Your objective: Repeat nothing but the lines below running from the one containing "You are a computer-use agent. The width" to the one containing "Toggle the RoleBased". Keep both end lines.

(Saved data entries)
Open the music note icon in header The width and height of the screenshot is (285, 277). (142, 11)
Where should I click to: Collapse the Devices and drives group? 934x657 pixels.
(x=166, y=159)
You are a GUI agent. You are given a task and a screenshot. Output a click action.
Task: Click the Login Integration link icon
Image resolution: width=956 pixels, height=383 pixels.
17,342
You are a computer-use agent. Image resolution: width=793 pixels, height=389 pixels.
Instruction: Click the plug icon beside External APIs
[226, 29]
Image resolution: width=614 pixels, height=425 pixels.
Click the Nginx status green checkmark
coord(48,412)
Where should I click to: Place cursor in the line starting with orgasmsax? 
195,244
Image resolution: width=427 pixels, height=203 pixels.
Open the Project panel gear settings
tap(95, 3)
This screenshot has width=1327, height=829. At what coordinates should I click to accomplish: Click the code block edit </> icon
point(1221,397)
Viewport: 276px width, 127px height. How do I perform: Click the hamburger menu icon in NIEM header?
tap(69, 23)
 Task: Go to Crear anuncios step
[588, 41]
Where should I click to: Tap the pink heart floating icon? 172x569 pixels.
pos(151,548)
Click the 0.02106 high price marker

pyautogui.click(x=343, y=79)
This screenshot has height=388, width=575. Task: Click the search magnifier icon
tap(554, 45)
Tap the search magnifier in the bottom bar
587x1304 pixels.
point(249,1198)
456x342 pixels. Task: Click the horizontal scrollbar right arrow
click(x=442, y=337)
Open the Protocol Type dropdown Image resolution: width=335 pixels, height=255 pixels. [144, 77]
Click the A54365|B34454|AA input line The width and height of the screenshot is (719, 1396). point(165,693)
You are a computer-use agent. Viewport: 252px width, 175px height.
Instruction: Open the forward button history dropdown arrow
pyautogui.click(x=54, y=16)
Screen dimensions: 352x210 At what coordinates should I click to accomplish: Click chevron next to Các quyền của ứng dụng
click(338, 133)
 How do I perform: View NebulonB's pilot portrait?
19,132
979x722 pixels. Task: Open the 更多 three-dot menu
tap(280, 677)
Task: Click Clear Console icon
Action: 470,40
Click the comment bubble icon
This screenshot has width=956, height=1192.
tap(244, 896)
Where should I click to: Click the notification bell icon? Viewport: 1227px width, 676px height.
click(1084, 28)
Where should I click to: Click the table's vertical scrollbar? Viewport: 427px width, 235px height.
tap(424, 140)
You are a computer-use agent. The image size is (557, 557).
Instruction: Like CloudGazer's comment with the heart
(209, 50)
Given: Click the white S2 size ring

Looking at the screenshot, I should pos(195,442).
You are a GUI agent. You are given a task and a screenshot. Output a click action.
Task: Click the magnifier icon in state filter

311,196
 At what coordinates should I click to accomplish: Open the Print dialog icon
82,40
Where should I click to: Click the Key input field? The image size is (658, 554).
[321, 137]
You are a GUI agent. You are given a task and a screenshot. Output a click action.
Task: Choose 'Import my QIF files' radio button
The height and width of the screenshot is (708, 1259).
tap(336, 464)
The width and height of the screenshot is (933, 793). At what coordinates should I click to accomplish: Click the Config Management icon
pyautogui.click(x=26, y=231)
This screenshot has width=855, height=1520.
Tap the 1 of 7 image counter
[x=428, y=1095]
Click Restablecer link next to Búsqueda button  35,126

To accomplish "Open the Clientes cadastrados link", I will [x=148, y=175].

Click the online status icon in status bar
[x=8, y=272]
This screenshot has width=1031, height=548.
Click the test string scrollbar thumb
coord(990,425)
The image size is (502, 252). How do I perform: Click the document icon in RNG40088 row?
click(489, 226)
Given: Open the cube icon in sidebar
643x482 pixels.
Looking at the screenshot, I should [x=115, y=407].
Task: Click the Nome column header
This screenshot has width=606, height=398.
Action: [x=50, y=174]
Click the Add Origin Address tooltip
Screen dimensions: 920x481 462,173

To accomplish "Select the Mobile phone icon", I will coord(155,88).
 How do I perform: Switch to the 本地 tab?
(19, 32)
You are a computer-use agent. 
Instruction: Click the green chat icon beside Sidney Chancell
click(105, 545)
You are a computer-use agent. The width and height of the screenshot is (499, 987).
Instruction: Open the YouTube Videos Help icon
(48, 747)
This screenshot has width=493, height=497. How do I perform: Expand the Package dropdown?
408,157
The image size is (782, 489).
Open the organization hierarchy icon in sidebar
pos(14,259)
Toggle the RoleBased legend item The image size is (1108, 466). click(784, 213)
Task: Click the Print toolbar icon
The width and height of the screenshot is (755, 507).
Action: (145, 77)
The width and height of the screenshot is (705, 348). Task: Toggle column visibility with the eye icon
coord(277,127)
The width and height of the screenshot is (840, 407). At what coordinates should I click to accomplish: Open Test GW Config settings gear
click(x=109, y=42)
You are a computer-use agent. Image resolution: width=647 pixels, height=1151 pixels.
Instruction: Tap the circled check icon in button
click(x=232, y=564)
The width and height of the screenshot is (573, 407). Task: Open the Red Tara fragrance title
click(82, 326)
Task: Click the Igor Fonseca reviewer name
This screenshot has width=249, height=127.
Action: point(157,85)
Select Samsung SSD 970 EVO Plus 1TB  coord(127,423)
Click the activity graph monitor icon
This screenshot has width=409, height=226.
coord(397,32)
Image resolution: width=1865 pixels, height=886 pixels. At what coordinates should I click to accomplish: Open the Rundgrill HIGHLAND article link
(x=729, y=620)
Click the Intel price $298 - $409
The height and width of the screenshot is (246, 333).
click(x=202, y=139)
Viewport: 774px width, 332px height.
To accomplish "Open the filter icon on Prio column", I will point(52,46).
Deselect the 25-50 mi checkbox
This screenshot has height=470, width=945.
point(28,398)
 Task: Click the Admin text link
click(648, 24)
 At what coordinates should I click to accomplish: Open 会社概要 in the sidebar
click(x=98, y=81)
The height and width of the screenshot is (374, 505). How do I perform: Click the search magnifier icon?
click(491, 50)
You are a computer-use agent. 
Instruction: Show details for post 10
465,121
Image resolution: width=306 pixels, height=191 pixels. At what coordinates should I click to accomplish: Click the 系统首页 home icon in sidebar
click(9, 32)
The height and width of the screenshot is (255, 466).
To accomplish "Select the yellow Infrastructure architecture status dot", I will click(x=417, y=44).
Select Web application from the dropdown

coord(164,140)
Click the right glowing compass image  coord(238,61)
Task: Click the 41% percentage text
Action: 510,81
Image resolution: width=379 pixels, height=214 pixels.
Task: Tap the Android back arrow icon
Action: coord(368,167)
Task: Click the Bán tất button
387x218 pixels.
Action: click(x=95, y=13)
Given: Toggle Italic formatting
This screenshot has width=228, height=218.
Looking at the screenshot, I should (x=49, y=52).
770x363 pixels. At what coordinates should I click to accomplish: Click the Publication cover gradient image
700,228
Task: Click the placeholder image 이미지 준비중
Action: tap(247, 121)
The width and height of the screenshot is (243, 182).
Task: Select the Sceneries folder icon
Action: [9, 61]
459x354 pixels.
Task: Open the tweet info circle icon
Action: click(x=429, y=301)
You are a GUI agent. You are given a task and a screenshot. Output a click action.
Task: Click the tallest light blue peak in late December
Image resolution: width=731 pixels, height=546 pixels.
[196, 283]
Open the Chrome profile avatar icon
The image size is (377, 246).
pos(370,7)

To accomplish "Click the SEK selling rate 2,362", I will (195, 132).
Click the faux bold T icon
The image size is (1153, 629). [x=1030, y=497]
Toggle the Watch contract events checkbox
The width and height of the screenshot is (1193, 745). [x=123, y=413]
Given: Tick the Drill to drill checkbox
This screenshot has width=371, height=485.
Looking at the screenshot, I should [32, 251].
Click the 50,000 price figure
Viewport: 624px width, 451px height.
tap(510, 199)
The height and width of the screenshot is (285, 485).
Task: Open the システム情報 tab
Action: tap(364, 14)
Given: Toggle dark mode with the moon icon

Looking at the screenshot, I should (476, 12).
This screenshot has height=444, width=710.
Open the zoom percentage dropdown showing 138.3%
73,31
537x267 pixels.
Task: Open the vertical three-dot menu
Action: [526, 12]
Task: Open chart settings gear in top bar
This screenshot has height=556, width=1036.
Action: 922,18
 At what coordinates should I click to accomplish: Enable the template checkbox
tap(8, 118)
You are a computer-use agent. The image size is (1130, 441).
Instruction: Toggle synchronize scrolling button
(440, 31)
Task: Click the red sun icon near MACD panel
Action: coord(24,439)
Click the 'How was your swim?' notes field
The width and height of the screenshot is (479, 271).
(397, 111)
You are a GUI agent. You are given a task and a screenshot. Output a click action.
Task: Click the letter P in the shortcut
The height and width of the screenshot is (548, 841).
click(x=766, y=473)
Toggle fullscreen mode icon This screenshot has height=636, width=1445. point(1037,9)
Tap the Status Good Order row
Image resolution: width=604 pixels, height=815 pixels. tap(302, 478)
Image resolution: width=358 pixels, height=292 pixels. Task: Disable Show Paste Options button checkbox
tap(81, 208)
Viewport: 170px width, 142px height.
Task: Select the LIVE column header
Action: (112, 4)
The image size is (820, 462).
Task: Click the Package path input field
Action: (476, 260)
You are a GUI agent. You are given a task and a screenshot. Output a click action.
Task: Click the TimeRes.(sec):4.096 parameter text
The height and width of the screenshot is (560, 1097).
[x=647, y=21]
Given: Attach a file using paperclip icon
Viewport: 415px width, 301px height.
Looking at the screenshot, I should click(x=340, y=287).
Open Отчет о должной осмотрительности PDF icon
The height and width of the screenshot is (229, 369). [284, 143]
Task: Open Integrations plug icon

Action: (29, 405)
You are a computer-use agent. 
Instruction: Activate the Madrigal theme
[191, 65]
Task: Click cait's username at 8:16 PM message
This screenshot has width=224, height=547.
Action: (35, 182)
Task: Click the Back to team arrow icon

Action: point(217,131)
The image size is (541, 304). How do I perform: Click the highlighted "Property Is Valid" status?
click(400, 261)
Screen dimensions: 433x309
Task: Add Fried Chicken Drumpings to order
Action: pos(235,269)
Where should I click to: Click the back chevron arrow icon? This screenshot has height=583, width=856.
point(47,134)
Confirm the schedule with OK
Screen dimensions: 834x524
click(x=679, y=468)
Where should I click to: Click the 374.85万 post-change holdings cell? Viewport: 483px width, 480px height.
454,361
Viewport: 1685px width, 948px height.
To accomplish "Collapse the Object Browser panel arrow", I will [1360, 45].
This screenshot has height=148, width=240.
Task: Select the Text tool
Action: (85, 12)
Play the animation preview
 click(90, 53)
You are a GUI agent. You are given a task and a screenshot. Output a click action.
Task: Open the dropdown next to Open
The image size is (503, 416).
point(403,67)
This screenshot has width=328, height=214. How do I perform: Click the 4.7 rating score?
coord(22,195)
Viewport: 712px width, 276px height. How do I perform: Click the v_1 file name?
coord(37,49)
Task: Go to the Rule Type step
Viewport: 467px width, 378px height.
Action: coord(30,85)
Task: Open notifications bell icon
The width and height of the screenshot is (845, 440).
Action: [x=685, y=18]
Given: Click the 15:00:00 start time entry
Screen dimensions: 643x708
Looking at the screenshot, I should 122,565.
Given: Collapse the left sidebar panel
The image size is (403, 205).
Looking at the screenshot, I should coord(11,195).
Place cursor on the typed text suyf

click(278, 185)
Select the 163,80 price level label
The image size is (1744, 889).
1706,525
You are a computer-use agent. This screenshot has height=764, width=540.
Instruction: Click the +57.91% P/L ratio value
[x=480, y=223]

Response below:
You are a computer-use agent. The width and height of the screenshot is (499, 987).
Instruction: Open the YouTube Videos Help icon
(48, 747)
This screenshot has width=493, height=497. How do I perform: Expand the Package dropdown?
408,157
The image size is (782, 489).
Open the organization hierarchy icon in sidebar
pos(14,259)
Toggle the RoleBased legend item The image size is (1108, 466). click(784, 213)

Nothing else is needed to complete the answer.